Tuesday, March 18, 2014

What to do



when you live in a place that now goes from summer to summer,



skipping all those pesky seasons in between.



Get naked and irritated? Bash your brother? Clearly a classic option.



These days, we're dry. Parched, baked, scorched, dying for a drink.

And it's a weird thing, doing the Sophie's choice in the yard (this is not my yard). Because all my plants have a back story -- when I moved here the place was bare. So I've known my guys since they were in kindergarten. But I'm going to water some and let others die of thirst.

Is it the Bible or some hippy song that talks about water tasting like wine? Sounds biblical to me. Well, no matter. When you have no water, it's only wine that tastes like wine.

Tuesday, March 11, 2014

Treat yourself


I attacked a bag of potato chips today, showing no mercy. Don't worry, though; it was over in a heartbeat and they felt nothing.

I started running again, just to enjoy my favorite food groups -- potato chips, cocktail nuts, Snickers. Not that I couldn't do or haven't done that anyway, but ultimately it's not a pretty sight.

I'm up to two miles now, and really slow. A fact embarrassingly apparent as Albert doesn't seem to realize we're running at all. He keeps up just fine by alternating between a brisk walk and a mild jog. But that's better than two weeks ago, when my pace was such he could inspect his favorite fire hydrants. (Why yes, he is that much of a cliche.)

Like Prius owners and vegans, runners are a smug and clubby lot. When we see each other on the street, we give the nod -- the secret nod -- the one that says, "Don't I look good!"

To stay in the club, I kick it into third gear when another runner comes along, else Albert's gait would give me away. I take long graceful strides, with arms pumping, head up, and hair flying. But exertion -- i.e., actual exercise -- comes at a price. When the danger has passed, I stop and lean on the hood of a car, gasping for air -- sweet, sweet oxygen.

Inevitably, at that very moment, someone I know crosses my path.

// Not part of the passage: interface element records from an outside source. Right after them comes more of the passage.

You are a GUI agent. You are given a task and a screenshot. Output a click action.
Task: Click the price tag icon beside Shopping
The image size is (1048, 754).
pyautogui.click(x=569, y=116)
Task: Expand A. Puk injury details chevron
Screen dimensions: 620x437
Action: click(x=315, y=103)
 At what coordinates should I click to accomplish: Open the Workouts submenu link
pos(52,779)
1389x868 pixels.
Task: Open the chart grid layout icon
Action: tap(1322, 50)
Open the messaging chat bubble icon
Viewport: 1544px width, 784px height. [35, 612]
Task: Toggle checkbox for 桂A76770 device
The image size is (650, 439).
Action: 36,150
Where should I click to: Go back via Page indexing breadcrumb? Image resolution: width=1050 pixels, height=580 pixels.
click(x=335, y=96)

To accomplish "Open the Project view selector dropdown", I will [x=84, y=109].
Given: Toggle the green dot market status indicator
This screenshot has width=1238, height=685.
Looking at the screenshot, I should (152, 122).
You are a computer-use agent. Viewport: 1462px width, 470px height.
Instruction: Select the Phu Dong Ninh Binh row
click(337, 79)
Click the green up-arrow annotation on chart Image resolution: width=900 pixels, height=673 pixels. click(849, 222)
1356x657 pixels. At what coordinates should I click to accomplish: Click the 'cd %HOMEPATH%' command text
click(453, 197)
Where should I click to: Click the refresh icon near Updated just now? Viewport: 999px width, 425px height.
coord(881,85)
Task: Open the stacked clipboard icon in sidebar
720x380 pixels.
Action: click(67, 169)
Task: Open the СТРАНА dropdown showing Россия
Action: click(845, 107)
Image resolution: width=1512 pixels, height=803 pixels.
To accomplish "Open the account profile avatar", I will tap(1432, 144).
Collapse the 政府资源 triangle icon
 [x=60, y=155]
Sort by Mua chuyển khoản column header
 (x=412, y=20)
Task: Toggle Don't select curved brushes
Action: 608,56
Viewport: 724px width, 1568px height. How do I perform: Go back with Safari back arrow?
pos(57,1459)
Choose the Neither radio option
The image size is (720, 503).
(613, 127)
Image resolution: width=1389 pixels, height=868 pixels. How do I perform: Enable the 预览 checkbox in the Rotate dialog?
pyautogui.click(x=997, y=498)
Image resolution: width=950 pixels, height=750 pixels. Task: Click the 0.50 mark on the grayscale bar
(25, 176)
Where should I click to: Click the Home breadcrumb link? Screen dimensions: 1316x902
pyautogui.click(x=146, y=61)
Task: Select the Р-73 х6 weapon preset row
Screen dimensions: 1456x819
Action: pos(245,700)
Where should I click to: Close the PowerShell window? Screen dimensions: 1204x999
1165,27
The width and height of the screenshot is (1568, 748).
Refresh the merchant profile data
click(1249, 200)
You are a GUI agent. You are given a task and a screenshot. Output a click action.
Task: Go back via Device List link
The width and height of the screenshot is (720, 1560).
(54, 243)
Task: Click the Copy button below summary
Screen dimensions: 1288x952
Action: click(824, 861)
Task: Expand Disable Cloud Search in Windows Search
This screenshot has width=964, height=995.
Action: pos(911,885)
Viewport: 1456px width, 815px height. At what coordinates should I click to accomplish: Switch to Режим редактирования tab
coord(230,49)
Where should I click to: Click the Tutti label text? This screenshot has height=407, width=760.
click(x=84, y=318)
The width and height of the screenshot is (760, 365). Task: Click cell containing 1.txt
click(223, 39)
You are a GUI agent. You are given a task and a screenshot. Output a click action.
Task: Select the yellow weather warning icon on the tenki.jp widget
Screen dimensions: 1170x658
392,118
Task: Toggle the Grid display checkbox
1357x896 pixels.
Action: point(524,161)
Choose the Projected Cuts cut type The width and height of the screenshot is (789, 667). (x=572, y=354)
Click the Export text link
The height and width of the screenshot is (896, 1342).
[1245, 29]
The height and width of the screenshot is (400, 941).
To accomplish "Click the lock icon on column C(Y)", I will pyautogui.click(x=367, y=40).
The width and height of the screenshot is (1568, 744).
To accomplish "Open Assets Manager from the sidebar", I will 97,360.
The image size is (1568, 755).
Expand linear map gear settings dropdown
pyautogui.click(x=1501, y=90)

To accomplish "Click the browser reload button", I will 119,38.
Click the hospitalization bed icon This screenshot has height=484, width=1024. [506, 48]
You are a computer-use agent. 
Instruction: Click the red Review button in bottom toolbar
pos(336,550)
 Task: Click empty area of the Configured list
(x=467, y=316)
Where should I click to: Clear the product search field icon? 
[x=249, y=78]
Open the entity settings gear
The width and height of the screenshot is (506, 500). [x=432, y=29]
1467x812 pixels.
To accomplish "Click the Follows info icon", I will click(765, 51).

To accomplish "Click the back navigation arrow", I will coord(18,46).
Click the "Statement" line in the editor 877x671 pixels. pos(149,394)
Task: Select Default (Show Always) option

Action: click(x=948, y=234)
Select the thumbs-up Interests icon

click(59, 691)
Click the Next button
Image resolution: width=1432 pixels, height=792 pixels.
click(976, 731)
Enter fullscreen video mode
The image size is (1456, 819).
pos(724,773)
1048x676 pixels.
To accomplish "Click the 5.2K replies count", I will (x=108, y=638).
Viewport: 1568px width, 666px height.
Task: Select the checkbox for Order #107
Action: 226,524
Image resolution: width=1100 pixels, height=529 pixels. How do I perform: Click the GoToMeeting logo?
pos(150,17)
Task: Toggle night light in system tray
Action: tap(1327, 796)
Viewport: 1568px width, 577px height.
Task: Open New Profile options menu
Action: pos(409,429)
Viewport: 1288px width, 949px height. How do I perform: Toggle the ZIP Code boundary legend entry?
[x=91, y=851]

"Karin, what are you doing?"
"I'm running."
"Are you ok?"
"Yeah, I'm fine."
"Are you sure?"
"Of course I'm sure."
"Because you don't look so good."

Life is short, miles are long.




Thursday, March 6, 2014

It might be true, the guy is smart

I know a bit about the press, enough to know that when the crows circle, always hitch a ride with Associated Press. They've got an expense account and can spring for a proper lunch. Huff Post and LA Times will only take you to Starbucks -- or worse, their own cafeteria.

He Knows

I kind of hope this gentleman is not the real deal after all, and gets to cash in on lots of high-end sushi and cocktails.